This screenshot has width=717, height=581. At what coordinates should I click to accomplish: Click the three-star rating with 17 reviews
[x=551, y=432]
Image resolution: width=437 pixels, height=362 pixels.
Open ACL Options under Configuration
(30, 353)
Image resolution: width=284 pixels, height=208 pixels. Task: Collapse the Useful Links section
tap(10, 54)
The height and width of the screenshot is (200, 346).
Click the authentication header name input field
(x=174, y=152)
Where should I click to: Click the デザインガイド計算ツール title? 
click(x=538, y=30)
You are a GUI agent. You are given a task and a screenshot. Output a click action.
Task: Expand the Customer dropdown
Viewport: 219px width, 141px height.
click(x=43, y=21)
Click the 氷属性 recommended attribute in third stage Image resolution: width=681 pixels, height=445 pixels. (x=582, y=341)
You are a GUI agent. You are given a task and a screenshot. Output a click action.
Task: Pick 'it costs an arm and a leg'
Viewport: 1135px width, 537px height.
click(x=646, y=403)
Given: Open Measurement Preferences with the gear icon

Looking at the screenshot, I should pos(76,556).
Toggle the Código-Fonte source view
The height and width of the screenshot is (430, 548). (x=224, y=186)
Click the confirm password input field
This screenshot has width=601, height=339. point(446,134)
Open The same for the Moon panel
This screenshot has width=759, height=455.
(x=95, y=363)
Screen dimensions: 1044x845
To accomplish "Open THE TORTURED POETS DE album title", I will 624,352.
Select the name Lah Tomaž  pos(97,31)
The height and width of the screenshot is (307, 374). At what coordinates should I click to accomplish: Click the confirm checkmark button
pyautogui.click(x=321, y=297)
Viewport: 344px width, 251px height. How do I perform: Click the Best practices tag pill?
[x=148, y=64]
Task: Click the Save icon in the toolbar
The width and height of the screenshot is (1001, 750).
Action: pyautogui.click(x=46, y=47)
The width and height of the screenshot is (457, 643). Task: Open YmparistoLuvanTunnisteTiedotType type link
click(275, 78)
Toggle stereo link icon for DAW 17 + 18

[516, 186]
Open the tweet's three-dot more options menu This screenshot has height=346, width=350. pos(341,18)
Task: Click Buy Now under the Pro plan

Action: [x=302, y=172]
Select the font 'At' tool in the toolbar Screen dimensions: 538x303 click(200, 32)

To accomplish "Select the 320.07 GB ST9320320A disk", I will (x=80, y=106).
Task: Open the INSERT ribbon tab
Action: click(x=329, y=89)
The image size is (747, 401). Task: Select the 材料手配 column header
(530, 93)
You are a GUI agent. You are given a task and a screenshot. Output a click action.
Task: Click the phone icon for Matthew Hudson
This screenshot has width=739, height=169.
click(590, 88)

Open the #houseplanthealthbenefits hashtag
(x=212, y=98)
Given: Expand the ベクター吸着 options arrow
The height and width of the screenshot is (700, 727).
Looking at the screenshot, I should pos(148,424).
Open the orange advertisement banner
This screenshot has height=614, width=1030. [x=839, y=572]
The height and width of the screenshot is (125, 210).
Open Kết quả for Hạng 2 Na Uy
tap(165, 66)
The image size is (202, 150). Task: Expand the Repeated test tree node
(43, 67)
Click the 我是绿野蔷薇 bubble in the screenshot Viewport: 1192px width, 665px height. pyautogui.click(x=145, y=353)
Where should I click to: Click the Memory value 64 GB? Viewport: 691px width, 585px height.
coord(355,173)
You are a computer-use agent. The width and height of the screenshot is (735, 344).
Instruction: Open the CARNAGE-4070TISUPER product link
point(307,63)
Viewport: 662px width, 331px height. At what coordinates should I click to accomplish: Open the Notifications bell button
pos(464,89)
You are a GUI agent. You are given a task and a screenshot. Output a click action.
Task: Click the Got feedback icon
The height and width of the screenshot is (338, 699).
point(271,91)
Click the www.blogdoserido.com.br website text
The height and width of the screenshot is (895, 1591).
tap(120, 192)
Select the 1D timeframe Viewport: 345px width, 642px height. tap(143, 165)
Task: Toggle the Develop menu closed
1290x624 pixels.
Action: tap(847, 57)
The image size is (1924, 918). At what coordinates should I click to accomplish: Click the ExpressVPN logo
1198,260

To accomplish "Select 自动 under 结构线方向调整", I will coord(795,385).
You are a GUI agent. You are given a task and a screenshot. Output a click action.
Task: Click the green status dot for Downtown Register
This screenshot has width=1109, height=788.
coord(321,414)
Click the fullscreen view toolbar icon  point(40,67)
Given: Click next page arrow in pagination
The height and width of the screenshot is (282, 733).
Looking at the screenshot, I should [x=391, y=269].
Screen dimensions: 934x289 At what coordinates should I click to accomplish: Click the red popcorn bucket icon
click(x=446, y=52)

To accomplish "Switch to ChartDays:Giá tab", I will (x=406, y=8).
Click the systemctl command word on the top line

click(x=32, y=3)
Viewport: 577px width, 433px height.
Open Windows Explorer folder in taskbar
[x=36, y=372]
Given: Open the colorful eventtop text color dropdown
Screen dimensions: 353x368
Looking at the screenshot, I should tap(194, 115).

**EXERCISE PROMPT:** Each record above, in full: retype it verbatim.

**ANSWER BOX:**
This screenshot has width=717, height=581. At what coordinates should I click to accomplish: Click the three-star rating with 17 reviews
[x=551, y=432]
Image resolution: width=437 pixels, height=362 pixels.
Open ACL Options under Configuration
(30, 353)
Image resolution: width=284 pixels, height=208 pixels. Task: Collapse the Useful Links section
tap(10, 54)
The height and width of the screenshot is (200, 346).
Click the authentication header name input field
(x=174, y=152)
Where should I click to: Click the デザインガイド計算ツール title? 
click(x=538, y=30)
You are a GUI agent. You are given a task and a screenshot. Output a click action.
Task: Expand the Customer dropdown
Viewport: 219px width, 141px height.
click(x=43, y=21)
Click the 氷属性 recommended attribute in third stage Image resolution: width=681 pixels, height=445 pixels. (x=582, y=341)
You are a GUI agent. You are given a task and a screenshot. Output a click action.
Task: Pick 'it costs an arm and a leg'
Viewport: 1135px width, 537px height.
click(x=646, y=403)
Given: Open Measurement Preferences with the gear icon

Looking at the screenshot, I should pos(76,556).
Toggle the Código-Fonte source view
The height and width of the screenshot is (430, 548). (x=224, y=186)
Click the confirm password input field
This screenshot has width=601, height=339. point(446,134)
Open The same for the Moon panel
This screenshot has width=759, height=455.
(x=95, y=363)
Screen dimensions: 1044x845
To accomplish "Open THE TORTURED POETS DE album title", I will 624,352.
Select the name Lah Tomaž  pos(97,31)
The height and width of the screenshot is (307, 374). At what coordinates should I click to accomplish: Click the confirm checkmark button
pyautogui.click(x=321, y=297)
Viewport: 344px width, 251px height. How do I perform: Click the Best practices tag pill?
[x=148, y=64]
Task: Click the Save icon in the toolbar
The width and height of the screenshot is (1001, 750).
Action: pyautogui.click(x=46, y=47)
The width and height of the screenshot is (457, 643). Task: Open YmparistoLuvanTunnisteTiedotType type link
click(275, 78)
Toggle stereo link icon for DAW 17 + 18

[516, 186]
Open the tweet's three-dot more options menu This screenshot has height=346, width=350. pos(341,18)
Task: Click Buy Now under the Pro plan

Action: [x=302, y=172]
Select the font 'At' tool in the toolbar Screen dimensions: 538x303 click(200, 32)

To accomplish "Select the 320.07 GB ST9320320A disk", I will (x=80, y=106).
Task: Open the INSERT ribbon tab
Action: click(x=329, y=89)
The image size is (747, 401). Task: Select the 材料手配 column header
(530, 93)
You are a GUI agent. You are given a task and a screenshot. Output a click action.
Task: Click the phone icon for Matthew Hudson
This screenshot has width=739, height=169.
click(590, 88)

Open the #houseplanthealthbenefits hashtag
(x=212, y=98)
Given: Expand the ベクター吸着 options arrow
The height and width of the screenshot is (700, 727).
Looking at the screenshot, I should pos(148,424).
Open the orange advertisement banner
This screenshot has height=614, width=1030. [x=839, y=572]
The height and width of the screenshot is (125, 210).
Open Kết quả for Hạng 2 Na Uy
tap(165, 66)
The image size is (202, 150). Task: Expand the Repeated test tree node
(43, 67)
Click the 我是绿野蔷薇 bubble in the screenshot Viewport: 1192px width, 665px height. pyautogui.click(x=145, y=353)
Where should I click to: Click the Memory value 64 GB? Viewport: 691px width, 585px height.
coord(355,173)
You are a computer-use agent. The width and height of the screenshot is (735, 344).
Instruction: Open the CARNAGE-4070TISUPER product link
point(307,63)
Viewport: 662px width, 331px height. At what coordinates should I click to accomplish: Open the Notifications bell button
pos(464,89)
You are a GUI agent. You are given a task and a screenshot. Output a click action.
Task: Click the Got feedback icon
The height and width of the screenshot is (338, 699).
point(271,91)
Click the www.blogdoserido.com.br website text
The height and width of the screenshot is (895, 1591).
tap(120, 192)
Select the 1D timeframe Viewport: 345px width, 642px height. tap(143, 165)
Task: Toggle the Develop menu closed
1290x624 pixels.
Action: tap(847, 57)
The image size is (1924, 918). At what coordinates should I click to accomplish: Click the ExpressVPN logo
1198,260

To accomplish "Select 自动 under 结构线方向调整", I will coord(795,385).
You are a GUI agent. You are given a task and a screenshot. Output a click action.
Task: Click the green status dot for Downtown Register
This screenshot has width=1109, height=788.
coord(321,414)
Click the fullscreen view toolbar icon  point(40,67)
Given: Click next page arrow in pagination
The height and width of the screenshot is (282, 733).
Looking at the screenshot, I should [x=391, y=269].
Screen dimensions: 934x289 At what coordinates should I click to accomplish: Click the red popcorn bucket icon
click(x=446, y=52)

To accomplish "Switch to ChartDays:Giá tab", I will (x=406, y=8).
Click the systemctl command word on the top line

click(x=32, y=3)
Viewport: 577px width, 433px height.
Open Windows Explorer folder in taskbar
[x=36, y=372]
Given: Open the colorful eventtop text color dropdown
Screen dimensions: 353x368
Looking at the screenshot, I should tap(194, 115).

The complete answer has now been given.